**ASSIGNMENT:** Print all entries precisely as they are written.

(Pixel coordinate grounding data)
══════
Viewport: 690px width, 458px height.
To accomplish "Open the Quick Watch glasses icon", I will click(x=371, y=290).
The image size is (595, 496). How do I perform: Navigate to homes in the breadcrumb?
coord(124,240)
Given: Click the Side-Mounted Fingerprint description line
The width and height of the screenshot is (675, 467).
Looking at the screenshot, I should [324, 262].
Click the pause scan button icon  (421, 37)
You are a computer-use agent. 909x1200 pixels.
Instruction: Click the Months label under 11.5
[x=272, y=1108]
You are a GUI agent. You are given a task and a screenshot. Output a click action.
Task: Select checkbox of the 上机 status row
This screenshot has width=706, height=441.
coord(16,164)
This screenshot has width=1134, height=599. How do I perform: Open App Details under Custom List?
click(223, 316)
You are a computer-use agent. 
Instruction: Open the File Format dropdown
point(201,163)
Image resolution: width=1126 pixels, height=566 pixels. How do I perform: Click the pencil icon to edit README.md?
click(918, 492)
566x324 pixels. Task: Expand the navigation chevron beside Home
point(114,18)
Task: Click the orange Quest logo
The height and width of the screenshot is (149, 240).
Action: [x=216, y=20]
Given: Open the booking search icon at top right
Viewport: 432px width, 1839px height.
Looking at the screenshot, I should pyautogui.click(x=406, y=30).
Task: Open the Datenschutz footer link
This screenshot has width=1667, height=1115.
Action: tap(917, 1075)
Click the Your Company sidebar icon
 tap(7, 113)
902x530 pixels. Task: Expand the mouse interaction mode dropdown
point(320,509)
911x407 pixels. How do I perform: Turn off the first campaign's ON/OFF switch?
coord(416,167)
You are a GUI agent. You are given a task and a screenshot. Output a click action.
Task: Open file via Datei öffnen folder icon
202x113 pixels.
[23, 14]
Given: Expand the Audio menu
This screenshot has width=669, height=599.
══════
**RESULT OF THIS TASK:**
Viewport: 690px width, 458px height.
To accomplish "Open the Quick Watch glasses icon", I will click(x=371, y=290).
The image size is (595, 496). How do I perform: Navigate to homes in the breadcrumb?
coord(124,240)
Given: Click the Side-Mounted Fingerprint description line
The width and height of the screenshot is (675, 467).
Looking at the screenshot, I should [324, 262].
Click the pause scan button icon  (421, 37)
You are a computer-use agent. 909x1200 pixels.
Instruction: Click the Months label under 11.5
[x=272, y=1108]
You are a GUI agent. You are given a task and a screenshot. Output a click action.
Task: Select checkbox of the 上机 status row
This screenshot has width=706, height=441.
coord(16,164)
This screenshot has width=1134, height=599. How do I perform: Open App Details under Custom List?
click(223, 316)
You are a computer-use agent. 
Instruction: Open the File Format dropdown
point(201,163)
Image resolution: width=1126 pixels, height=566 pixels. How do I perform: Click the pencil icon to edit README.md?
click(918, 492)
566x324 pixels. Task: Expand the navigation chevron beside Home
point(114,18)
Task: Click the orange Quest logo
The height and width of the screenshot is (149, 240).
Action: [x=216, y=20]
Given: Open the booking search icon at top right
Viewport: 432px width, 1839px height.
Looking at the screenshot, I should pyautogui.click(x=406, y=30).
Task: Open the Datenschutz footer link
This screenshot has width=1667, height=1115.
Action: tap(917, 1075)
Click the Your Company sidebar icon
 tap(7, 113)
902x530 pixels. Task: Expand the mouse interaction mode dropdown
point(320,509)
911x407 pixels. How do I perform: Turn off the first campaign's ON/OFF switch?
coord(416,167)
You are a GUI agent. You are given a task and a screenshot. Output a click action.
Task: Open file via Datei öffnen folder icon
202x113 pixels.
[23, 14]
Given: Expand the Audio menu
This screenshot has width=669, height=599.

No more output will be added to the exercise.